C'était au sortir de Hamme, près du pont, tandis que nous étions affalés sur un banc à la porte de l'auberge.

De la bière? Ah je buvais bien autre chose.

La Durme, à marée basse, argentée par le soleil; tellement argentée que la vase même paraissait lumineuse et métallique. En aval un chaland croustilleusement peinturé d'ocre et de bleu, virait lentement sur lui-même comme pâmé, en attendant le retour du flot. Plus bas encore vers l'horizon, une petite voile brune. Et tout le long du chemin de halage, sur la digue, des aulnes un peu contrefaits mais si paternels! Quels talus herbeux, quelle perspective de prairies, traversées de rideaux d'arbres, au frais gazon nouveau, dorées de fleurs ou fleuries d'or comme les prés des tableaux mystiques où vient brouter l'agneau pascal.

La chaussée bordée d'arbres est bien propice et ombreuse à souhait, mais quand le temps viendra de gagner Tamise, longer la méandreuse rivière sera plus charmant encore, longer la rivière en écoutant tout à l'heure le trio pastoral de l'alouette, du loriot et du coucou, ou plutôt en affectant de les écouter, car ce que j'écouterai même lorsque je l'aurai laissé loin derrière moi, à des distances où auront expiré depuis longtemps les accents de ses pauvres poumons, ce sera l'accordéon chantant, aux bords de l'onctueuse et indolente rivière, aux bords de la Durme, donnant son chaud sommeil de l'après-midi dominicale....

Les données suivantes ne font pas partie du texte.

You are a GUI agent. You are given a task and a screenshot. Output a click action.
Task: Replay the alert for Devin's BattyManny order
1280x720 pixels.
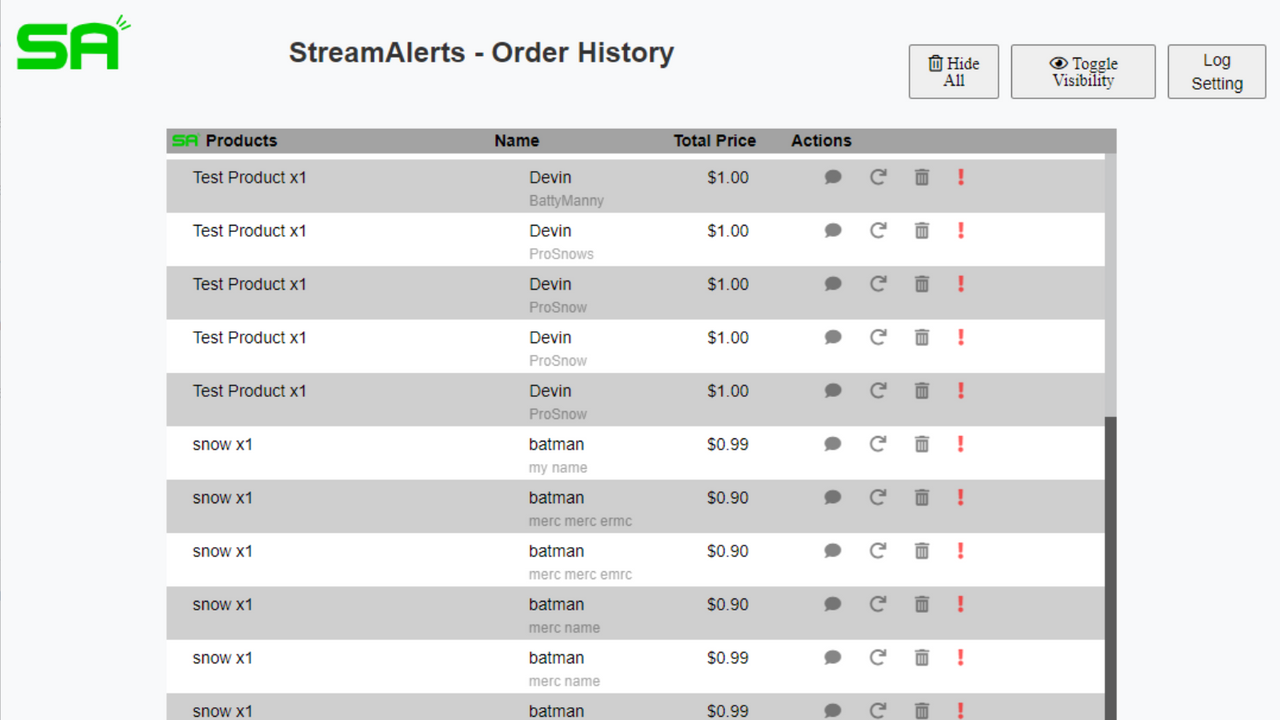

Car cette halte près du pont, fut le point culminant, la magistrale aventure de la journée.

Tout voyage, toute villégiature, tout exode de notre pauvre être en quête de plaisir ou d'oubli présente une phase capitale, une période de splendeur et de charme absolu, un centre d'émotion vers lequel convergent, accessoires, les autres heures et les autres mouvements de nos pérégrinations. Mais tout l'effort de la vie ne sert-il pas à faire jaillir une pensée et une action fatale? Le plus noble corps s'immortalise en un seul geste, l'âme ne prend qu'une seule fois son essor jusqu'à l'infini et l'amour le plus passionné se résumera en un spasme plus tragique que l'éclair....

Or, le moment mémorable de cette journée,—non, cet instant majeur de ma vie,—se présenta tandis que nous étions assis sur le banc de l'auberge, au bord de la dormante Durme.

Comment t'oublier miséricordieux sourire, rayon d'espoir envoyé à mon cœur brisé, délicieux viatique porté à mon agonie, vision de candeur qui me rendit mon âme!

Cela dura quelques mesures d'une accordéonie aux bords de la paresseuse rivière des Flandres.... Survint un pauvre vieux colporteur de musique, qui, tout baissé, nous demanda la permission de nous tricoter quelques morceaux de son répertoire. Et déjà, rogues, nous lui avions fait signe de passer son chemin, lorsque les yeux de quatre jeunes garçons groupés non loin de nous intercédèrent pour le musicant navré.

Sur un geste qui le rappelait il tira gravement de son fourreau de serge l'accordéon coquettement entretenu, l'instrument barbare mais facile, cher au vagabond et au matelot, au saltimbanque, au poète, aux poudreux pélerins des banlieues dominicales, aux rôdeurs à l'affût dans les terrains vagues, cet instrument qui s'accorde au murmure de l'eau au friselis des feuilles, à la marche des pieds nus, et aussi aux trépignées des sabots à la danse, au choc des verres sous les tonnelles, aux jurons et aux hourvaris dans les guinguettes, et parfois au cliquetis des couteaux.